───── Excerpt ─────

An Oral History of the Climactic Battle in ‘Hobbs & Shaw’
Looking for a way to set a bar while also expanding their characters, the minds behind the adrenaline-fueled film turned their eyes toward Samoa. This is the story of how that original concept resulted in Dwayne Johnson’s pulling down a helicopter with his bare hands.As Chris Morgan began conceiving the script of Hobbs & Shaw, the Fast & Furious spinoff featuring franchise latecomers Dwayne Johnson and Jason Statham, the writer-producer pivoted from his usual process.
Responsible for penning the series’ last six screenplays, filled with requisite family banter and friendly burns, Morgan knew that this spinoff would allow him the chance to dive deeper into the prickly pairing of Hobbs and Shaw—who most memorably nearly destroyed an entire prison while trying to kill one another—and the dynamic chemistry of the actors who play them, Johnson and Statham. “What haunts them, what drives them, what are they afraid of?” Morgan asked himself.
The movie’s first two acts mostly spend time peeling back Deckard Shaw’s (Statham) fractured relationship with his sister Hattie (Vanessa Kirby), who is, as these things go, infected with a deadly supervirus capable of killing the majority of humankind. He and Luke Hobbs (Johnson) work separately but together to keep her alive, fending off numerous attacks from a pursuant named Brixton, a genetically enhanced mercenary played by Idris Elba. Amid all of the world-saving business, Hobbs and Shaw develop banter and eventually a begrudging respect for each other.
But while most of the action takes place in London, the movie needed a different location for its finale, and a similar window into Hobbs’s family history as is afforded to Shaw. “I was talking with Dwayne about it,” Morgan says. “The way to solving the problem of the movie is going to have to be twofold: One, you’re going to have to work together with [Shaw], right? And then two, you’re going to have to go home.”
For Hobbs—and, technically, Johnson—that meant a return to Samoa, to confront and heal the rift with his kin that has haunted him for 25 years. It also meant a two-pronged battle and chase sequence tailored specifically to Hobbs’s Pacific Island heritage. In true Fast & Furious form, that required everything from tribal war dances and vicious hand combat to pyrotechnic aerial assaults and superhuman feats of strength. At its most jaw-dropping and silliest, Johnson nearly splits his chest in two keeping a Blackhawk helicopter chained to the back of a tow truck.
The result is another headshaking, smile-inducing action sequence that holds its weight with the rest of the franchise’s progressively rising stakes and stunts. “The last four or five [movies], the stunts got crazier and crazier … and you live in this wish fulfillment of action,” director David Leitch says. “His attributes are strength and will, and he’s not going to let that helicopter go.”

─────

What to work on:
A: According to the article, for how many years has the rift with his kin haunted Hobbs?
B: Rewrite the article from "The movie’s first" up to and including "for each other.", replacing "mercenary" with "assassin".
C: Say whether each statement agrees with the article, answering yes or no and quoting the words that decide it: (i) Morgan wrote the screenplays for the series' last six movies. (ii) Most of the movie's action takes place in Samoa. (iii) Vanessa Kirby plays Hattie.

───── Record extracts ─────

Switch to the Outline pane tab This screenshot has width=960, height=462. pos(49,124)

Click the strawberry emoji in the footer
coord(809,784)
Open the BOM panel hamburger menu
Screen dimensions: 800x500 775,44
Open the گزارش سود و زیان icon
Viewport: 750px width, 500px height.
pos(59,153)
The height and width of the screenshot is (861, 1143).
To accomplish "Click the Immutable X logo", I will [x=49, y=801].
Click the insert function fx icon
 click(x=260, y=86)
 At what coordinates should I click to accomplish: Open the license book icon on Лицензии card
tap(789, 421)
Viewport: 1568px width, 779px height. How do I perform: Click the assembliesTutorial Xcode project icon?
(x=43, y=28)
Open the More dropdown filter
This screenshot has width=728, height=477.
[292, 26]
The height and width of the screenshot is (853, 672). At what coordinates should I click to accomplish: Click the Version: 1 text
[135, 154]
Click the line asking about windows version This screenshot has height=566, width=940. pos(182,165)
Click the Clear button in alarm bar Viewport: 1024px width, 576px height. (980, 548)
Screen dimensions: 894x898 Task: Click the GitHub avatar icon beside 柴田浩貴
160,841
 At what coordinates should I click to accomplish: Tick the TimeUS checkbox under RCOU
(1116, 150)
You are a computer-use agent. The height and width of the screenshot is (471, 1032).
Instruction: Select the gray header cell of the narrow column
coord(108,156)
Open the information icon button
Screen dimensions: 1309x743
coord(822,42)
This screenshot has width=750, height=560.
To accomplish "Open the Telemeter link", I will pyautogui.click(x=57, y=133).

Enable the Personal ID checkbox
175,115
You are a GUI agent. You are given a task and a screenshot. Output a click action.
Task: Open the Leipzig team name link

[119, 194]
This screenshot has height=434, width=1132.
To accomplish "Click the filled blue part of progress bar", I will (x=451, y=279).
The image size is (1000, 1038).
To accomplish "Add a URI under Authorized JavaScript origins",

─────

Responses by item number:
A: 25 years.

B:
The movie’s first two acts mostly spend time peeling back Deckard Shaw’s (Statham) fractured relationship with his sister Hattie (Vanessa Kirby), who is, as these things go, infected with a deadly supervirus capable of killing the majority of humankind. He and Luke Hobbs (Johnson) work separately but together to keep her alive, fending off numerous attacks from a pursuant named Brixton, a genetically enhanced assassin played by Idris Elba. Amid all of the world-saving business, Hobbs and Shaw develop banter and eventually a begrudging respect for each other.

C:
(i) Yes: "Responsible for penning the series’ last six screenplays"
(ii) No: "most of the action takes place in London"
(iii) Yes: "his sister Hattie (Vanessa Kirby)"